I open my eyes and step back into reality. I feel the sand beneath my feet, the sounds of children playing in the waves. I stand to walk back toward home accompanied by a hint of dread at the thought of the beginning of another year. It will be a year of strategy, some certain disappointments, surviving . . . but then I abandon those negative feelings for a ship that passes with flags flying, sails full of wind, the ocean spray peeling off the bow as it parts whatever waters that lay before it. I am the proud captain of my ship. I author the manifest, the ports of call, and with the help of God, the destination. I realize that I have a beautiful family, a warm home, and a great life partner that welcome me at the end of every day's journey. I have tens of thousands of patients who are treading those murky waters of uncertainty who view me as their life preserver, their anchor, and their guide. They are adrift in a far more unsettling sea than what we as medical professionals will ever perceive.

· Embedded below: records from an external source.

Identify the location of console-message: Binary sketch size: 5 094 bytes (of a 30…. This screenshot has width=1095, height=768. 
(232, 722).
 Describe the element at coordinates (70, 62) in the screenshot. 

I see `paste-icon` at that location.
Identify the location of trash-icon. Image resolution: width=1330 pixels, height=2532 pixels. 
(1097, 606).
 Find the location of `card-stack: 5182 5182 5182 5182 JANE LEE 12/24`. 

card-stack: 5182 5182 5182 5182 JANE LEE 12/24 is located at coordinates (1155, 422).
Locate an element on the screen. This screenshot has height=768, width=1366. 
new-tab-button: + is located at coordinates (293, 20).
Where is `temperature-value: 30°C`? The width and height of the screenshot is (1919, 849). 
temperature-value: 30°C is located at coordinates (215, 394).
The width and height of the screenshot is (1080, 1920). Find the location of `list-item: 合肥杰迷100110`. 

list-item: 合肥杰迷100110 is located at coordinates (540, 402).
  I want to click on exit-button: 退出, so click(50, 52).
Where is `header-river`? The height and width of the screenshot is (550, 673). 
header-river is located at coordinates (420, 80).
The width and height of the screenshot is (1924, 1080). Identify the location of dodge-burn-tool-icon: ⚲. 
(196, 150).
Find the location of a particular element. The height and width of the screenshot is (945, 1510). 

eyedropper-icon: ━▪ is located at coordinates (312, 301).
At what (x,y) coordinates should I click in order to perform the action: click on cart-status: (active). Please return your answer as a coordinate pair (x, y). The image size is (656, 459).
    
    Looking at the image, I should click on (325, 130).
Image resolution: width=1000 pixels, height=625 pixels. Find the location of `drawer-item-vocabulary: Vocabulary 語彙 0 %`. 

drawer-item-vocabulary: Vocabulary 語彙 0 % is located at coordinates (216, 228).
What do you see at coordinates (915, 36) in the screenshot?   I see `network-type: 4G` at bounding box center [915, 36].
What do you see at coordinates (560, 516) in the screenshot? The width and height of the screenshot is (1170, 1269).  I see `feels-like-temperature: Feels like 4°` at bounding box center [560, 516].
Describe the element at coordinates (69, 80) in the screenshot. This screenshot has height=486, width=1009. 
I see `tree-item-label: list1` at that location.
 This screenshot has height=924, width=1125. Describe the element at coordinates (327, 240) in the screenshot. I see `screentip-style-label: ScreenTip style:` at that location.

As I reach my destination, I realize the sun that so gently caressed my skin this last hour, while now setting on a crimson horizon with the fingers of night dangling toward earth will rise over a glorious first new day of 2012. The subconscious scales that weighed my future are now tipped toward the positive. I have willed myself in the space of this hour to believe with every fiber of my being that right will triumph over might. I am resolved that I will be productive and happy. I will approach the year with a clear focus on each patient and each decision before me. My calm resolve perceived as weakness by some will be my navigation tool and my greatest strength.
My New Year's wish for all of you is that 2012 will bring you prosperity, happiness, health, and, most of all, peace in a future that often times is what we make it. May you always be your own captain.